The first step is to ensure that the permissions on your files are correct. The following commands will take care of this:
cd ~/.ssh chmod 600 * cd ~ chmod 700 .ssh
Now, let's copy your public key to the remote host of interest. In this case, I want to be able to login to a machine called brian, from one called dylan:
scp ~/.ssh/id_rsa.pub brian:~/.ssh/from-host.pub
(I'm assuming here that your username matches on the two machines. If not, you can prepend your username to the destination string, i.e. <username>@brian:~/.ssh/from-dylan.pub.)
Now, login to the remote host in the normal way:
ssh brian
where you will be prompted for your password, as per usual:
gethin@brian's password:
The following commands will:
- ensure that your file permissions are correct on the remote host
- add your public key to the list of authorized keys
- exit from the remote host
chmod 700 ~/.ssh cd ~/.ssh chmod 600 * cat from-host.pub >> authorized_keys exit
Now, when you connect to your remote host:
ssh brian
you will be prompted for your passphrase rather than your password:
Enter passphrase for key '/home/gethin/.ssh/id_rsa':
Some progress! you may say, and at first blush you are (almost) right, but hang on a moment and we will see how we can connect to remote hosts with keys set up this way, only having to type your passphrase once.
Since you're currently logged in to your remote host, we may as well do a little tidying:
rm ~.ssh/from-host.pub exit
Using ssh-agent
Enter ssh-agent and the potential for passwordless logins.
A quick way to try this out is to type:
ssh-agent bash
This will start a bash shell as the child of the ssh-agent process. (You may like to substitute bash with your shell of choice.)
Now type:
ssh-add
and you will be prompted for your passphrase:
Enter passphrase for /home/gethin/.ssh/id_rsa:
if you type correctly, you will get a confirmation:
Identity added: /home/gethin/.ssh/id_rsa (/home/gethin/.ssh/id_rsa)
and now when you connect to your remote host, you won't need to enter a thing!
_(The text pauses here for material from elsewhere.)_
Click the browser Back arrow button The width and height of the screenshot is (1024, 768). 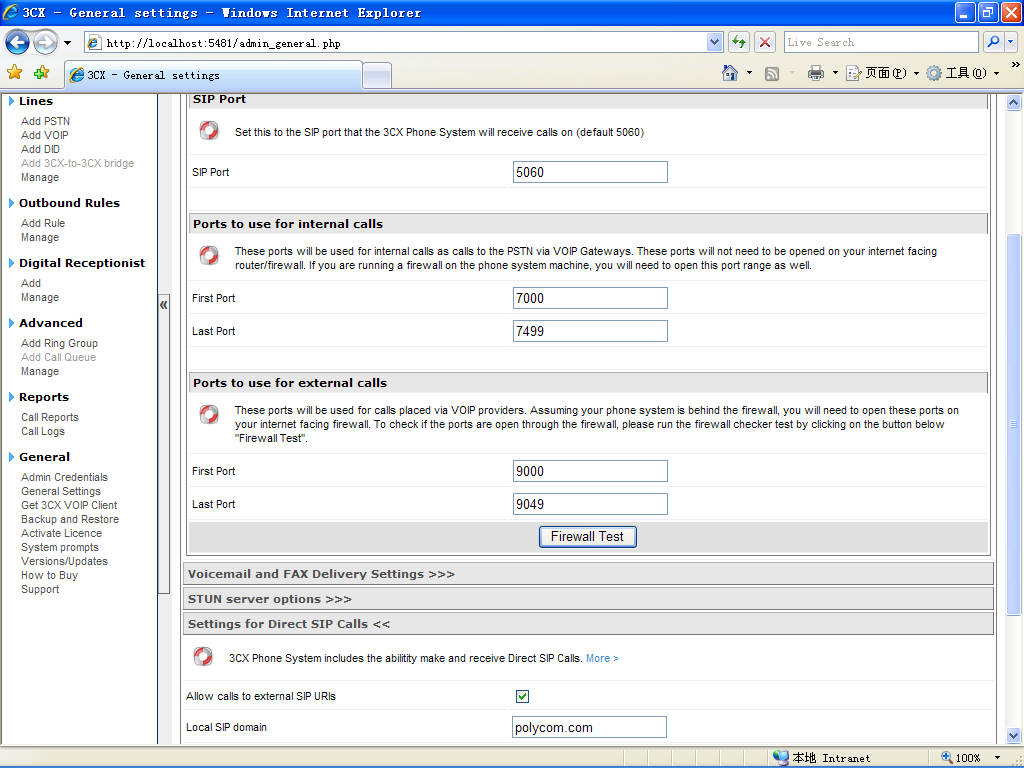pos(18,42)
You can exit and connect again. Still no need for a password. You can start an xterm and connect from there. No password required. As you can see, all child processes can use the cached passphrase added to your agent.
Cleaning Away Old Keys
To remove any existing keys from your environment:
- login to the machine that holds your private key (dylan in the examples above) and remove the files .ssh/id_rsa and .ssh/id_rsa.pub.
- Next login to the destination host for your key pair, i.e. the machine which you copied your public key onto. (brian in the examples).
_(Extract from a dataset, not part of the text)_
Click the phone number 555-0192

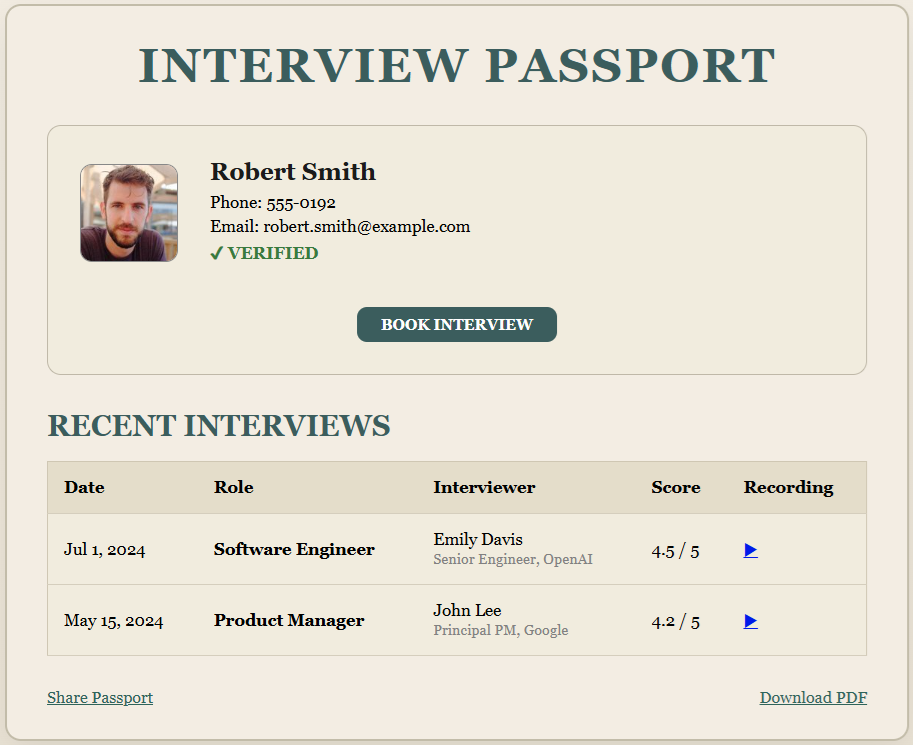tap(300, 203)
- open the file .ssh/authorized_keys (it's a text file) and delete the line corresponding to the machine that you would be connecting from, e.g.
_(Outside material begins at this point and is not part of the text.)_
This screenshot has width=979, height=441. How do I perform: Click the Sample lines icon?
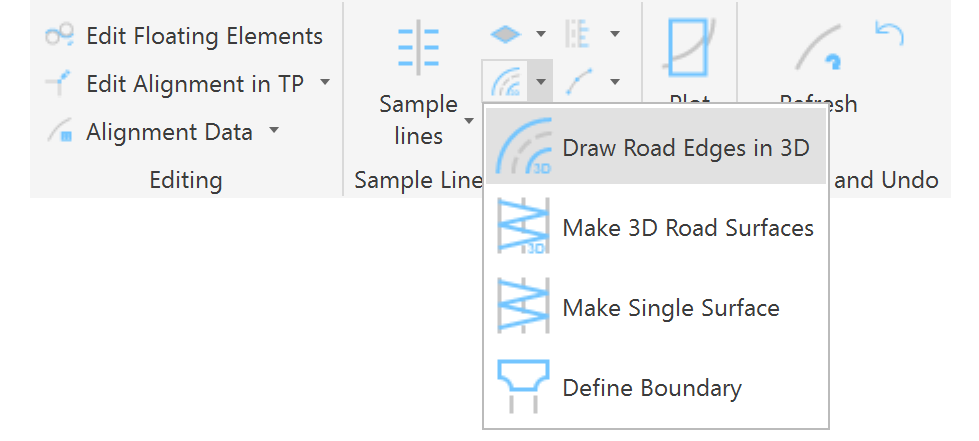(x=418, y=46)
ssh-rsa AAAAB3NzaC1yc......== gethin@dylan
- Now you're in a position to create some new keys.
Port Forwarding
We would like to connect to blanc, but it is behind a firewall. One approach is to connect to each in turn, using nile as a stepping stone. Another approach is to setup port-forwarding on nile, so that you can connect, seemingly directly, to blanc. Here's how:
Two Connections Required
Step 1
ssh -Llocalhost:2222:blanc:22 username@nile.ggy.bris.ac.uk
Step 2
To open an ssh session on blanc:
ssh -p 2222 username@localhost
To copy a file via scp:
scp -P 2222 username@localhost:/path/to/file .
Note a lower case p in the ssh command, but an uppercase P for the scp.